* [Auszug]:
▬▬▬▬▬▬
Ein Tag, der zeigt, wie Inklusion in der Arbeitswelt gelingen kann

I wü a hackeln!

Am 11. Juni 2025 fand im Gewerkschaftshaus Wien die Inklusionstagung unter dem einprägsamen Motto „I wü a hackeln!“ statt – direkt, ehrlich und selbstverständlich.

Für viele Menschen in Österreich ist Arbeit selbstverständlich. Doch für Menschen mit Behinderungen oder chronischen Erkrankungen ist sie oft schwer zugänglich. Sie stoßen auf viele Hürden – manche sichtbar, viele unsichtbar. Häufig arbeiten sie unter ihrem Qualifikationsniveau, haben schlechtere Chancen am Arbeitsmarkt und übernehmen seltener Verantwortung. Das ist unfair – und ein Problem, das wir als Gesellschaft lösen müssen.

Das Foto zeigt eine Szene von einer Veranstaltung mit dem Titel „Tatort Arbeitsplatz – Recht auf Arbeit und Wertschätzung“. Im Vordergrund steht eine Frau in dunkler Kleidung, die in Gebärdensprache dolmetscht. Sie hat braune Haare, die zu einem Dutt gebunden sind, und trägt ein Headset. Hinter ihr ist eine große Präsentationsfolie auf einer Leinwand zu sehen. Die Überschrift der Folie lautet: „Was bedeutet ‚Recht auf Arbeit‘?“ Darunter folgen zwei Hauptpunkte: Recht auf Arbeit zur Existenzsicherung Bezug auf Artikel 28 der UN-Behindertenrechtskonvention (UN-BRK): Recht auf angemessenen Lebensstandard. Artikel 27 sichert das Recht auf bezahlte Arbeit. Es wird auf ein Problem hingewiesen: taschengeldbasierte Beschäftigung in sogenannten „Sonderwelten“. Recht auf Arbeit zur Sicherung von sozialer Zugehörigkeit, Anerkennung und gesellschaftlicher Teilhabe Es wird eine Forderung nach offenem und inklusivem Arbeitsmarkt genannt. Außerdem: freie Wahl der ausgeübten Tätigkeiten. Links auf der Leinwand befindet sich ein Plakat mit einem stilisierten Bild von zwei Menschen, einer davon im Rollstuhl. Darüber steht der Titel der Veranstaltung: „Tatort Arbeitsplatz“ Darunter: „Recht auf Arbeit und Wertschätzung – hinschauen! einmischen! verändern!“ Unten auf der Folie steht in kleinerer Schrift: „Recht auf Arbeit / Inklusionstagung 2025“
11.06.2025 Inklusionstagung Recht auf Arbeit und Wertschätzung ; „I wü a hackeln!“ Foto: Assistenz24

Habe ich ein Recht auf Arbeit?
▬▬▬▬▬▬
* [Bereitgestellte Daten]:
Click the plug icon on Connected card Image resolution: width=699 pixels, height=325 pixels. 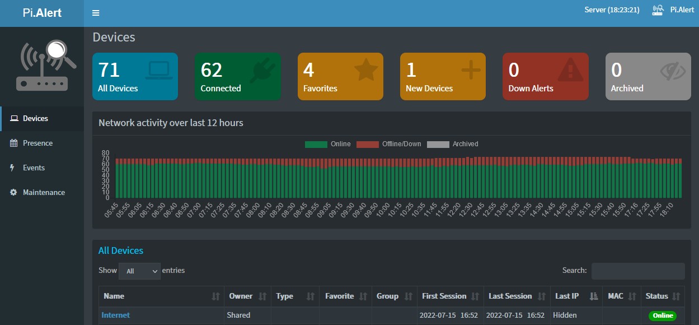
▬▬▬▬▬▬
* [Gestellte Aufgabe]: Stimmen diese Aussagen mit dem Auszug überein? 1. Die Inklusionstagung fand im Gewerkschaftshaus Wien statt. 2. Laut Folie sichert Artikel 28 der UN-BRK das Recht auf bezahlte Arbeit. 3. Die Frau, die in Gebärdensprache dolmetscht, trägt ein Headset. Antworte jeweils mit Ja oder Nein und belege das mit den entscheidenden Worten des Auszugs als wörtlichem Zitat. Maßgeblich ist allein der Auszug, nicht die Daten.

* [Antwort]:
1. Ja: „fand im Gewerkschaftshaus Wien die Inklusionstagung“
2. Nein: „Artikel 27 sichert das Recht auf bezahlte Arbeit.“
3. Ja: „Sie hat braune Haare, die zu einem Dutt gebunden sind, und trägt ein Headset.“